▶ _Source_:
-- Begin --

Cambridge University Press in America sent someone this letter June 3, 1985, in which they admit to changing the word "spirit" to "Spirit",

“I don't know how to say this to you other than to be perfectly honest. We are very grateful to you even though you have put your finger on a matter of some embarras[s]ment regarding the lower case 's' in Spirit, reference 1Jn.,5:8.

“There is no way of knowing how many years this particular edition has carried the misprint. Our Bible department in England was astounded that this has never been noticed before. I assumed some mysterious theological question was involved and overlooked the obvious in my search of commentaries.

“This error of course, will be corrected in subsequent printings thanks to your sharp eyes. Again, we are very grateful.”

It is signed, Jerry L. Hooper.

-- End --

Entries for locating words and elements
-- Begin --

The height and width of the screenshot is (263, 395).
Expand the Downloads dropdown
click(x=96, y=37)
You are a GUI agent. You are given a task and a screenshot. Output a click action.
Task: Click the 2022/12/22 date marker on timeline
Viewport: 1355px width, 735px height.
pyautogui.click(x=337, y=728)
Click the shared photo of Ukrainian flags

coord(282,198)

-- End --

▶ _Exercise requirements_:
- a) According to the Cambridge University Press letter, who signed it?
- b) Echo the portion of the Cambridge University Press letter that opens with the words containing "Cambridge University Press" and closes with "Jerry L. Hooper.".
- c) Proceed with the Cambridge University Press letter, picking up after its final line.
None of the entries are needed here.

▶ _Responses in order_:
- a) Jerry L. Hooper.

- b)
Cambridge University Press in America sent someone this letter June 3, 1985, in which they admit to changing the word "spirit" to "Spirit",

“I don't know how to say this to you other than to be perfectly honest. We are very grateful to you even though you have put your finger on a matter of some embarras[s]ment regarding the lower case 's' in Spirit, reference 1Jn.,5:8.

“There is no way of knowing how many years this particular edition has carried the misprint. Our Bible department in England was astounded that this has never been noticed before. I assumed some mysterious theological question was involved and overlooked the obvious in my search of commentaries.

“This error of course, will be corrected in subsequent printings thanks to your sharp eyes. Again, we are very grateful.”

It is signed, Jerry L. Hooper.

- c)
Source: www.ourKJV.com

The lower case "s" on "spirit" was not a misprint, but was deliberately retained in old editions, and allowed to remain over the years. (They confess "ignorance". The time was 1985, when the NKJV and others had now taken over. CUP were willing to make changes. Their attitude was one of making even more changes around 1990 with David Norton's project of making changes).

To say it is a "misprint" is only because there is an assumption that the word "spirit" must always be with a capital "S", even though there are plenty of examples in the KJB where it has lowercase, including references relating to God. Also, commentaries do not neccesarily require "Spirit" (even if such typography is used today), as might be seen from examples, such as Augustine's interpretation, John Gill's exposition and others... (this is hardly "Pentecostal" bias!)